Por ello alimentarse humanamente (que no biológicamente), por citar una de tantas artes en peligro y el asunto velado de este texto, es un acto que no se dirime pues en una comanda, un algo soso proclive a convertirse un archivo muerto. En el único de los casos, resulta en un elemento irreductible de nuestra forma de ser, patrimonio de un pueblo que se carga celularmente como lindero de mundo. Como si uno no tuviera ya harta chamba, habrá que discernir más, en terrenos que fueron nuestros, qué es pensamiento y qué ideología, Y no se trata de decir que cualquier intento de vida libérrima esté limpio de polvo y paja, no sea una vil moda reforzada por el modelo de imitación. Pero eso es muy derecho de uno. Ya se verá en cada caso si se sobrevive a la ingesta de placer, a ese embriagaos del que hablaba Baudelaire. ¡Tal vez y sobrevivamos a nuestra jubilación cada vez más aplazada! ¡Si existe! Por lo pronto hay que apuntar bien y a la diana adecuada porque eso de adjudicarse un grupillo de reaccionarios el derecho al ejercicio de los afectos, resulta una prueba no sólo de ignorancia sino de mal gusto, una advertencia para que dichos próceres no vayan más allá en el siglo XXI. ¡Y es que en serio, ya meterse en el cuerpo de uno (disculpe usted pero luego de una corrupción hasta el tuétano, educación por los suelos, instituciones violadoras, asesinas en fin, toda la porquería de una democracia débil), ciertamente ya es de risa loca, desternillante! ¿No le parece?

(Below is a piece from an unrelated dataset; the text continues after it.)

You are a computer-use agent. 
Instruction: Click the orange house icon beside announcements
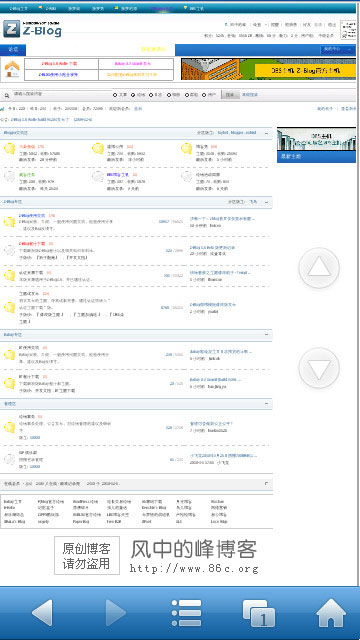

Por eso les decimos a las señoras y señoras del NO. Los que no salen del no. Puros del no. No y no: de verdad que no es necesario expulsar de nuevo a los poetas de la república, enterrar espejos otra vez. Y a usted amigo lector, radical libre, le deseo que vaya por primer vez por usted, se lo merece, jale o empuje como le venga en gana, haga pugilismo, rapel, toree, en fin, propague el salto al vacío. Que lo que nunca nos quiten sea jalar el gatillo de uno mismo. Recuerde que las campanas repican por usted. Brindemos pues por la libertad de meter, con nuestras propias manos, lo que se nos hinche la regalada gana en nuestro cuerpo, y defendamos con ovarios y pelotas nuestro cada vez más caro derecho a la felicidad. Salud.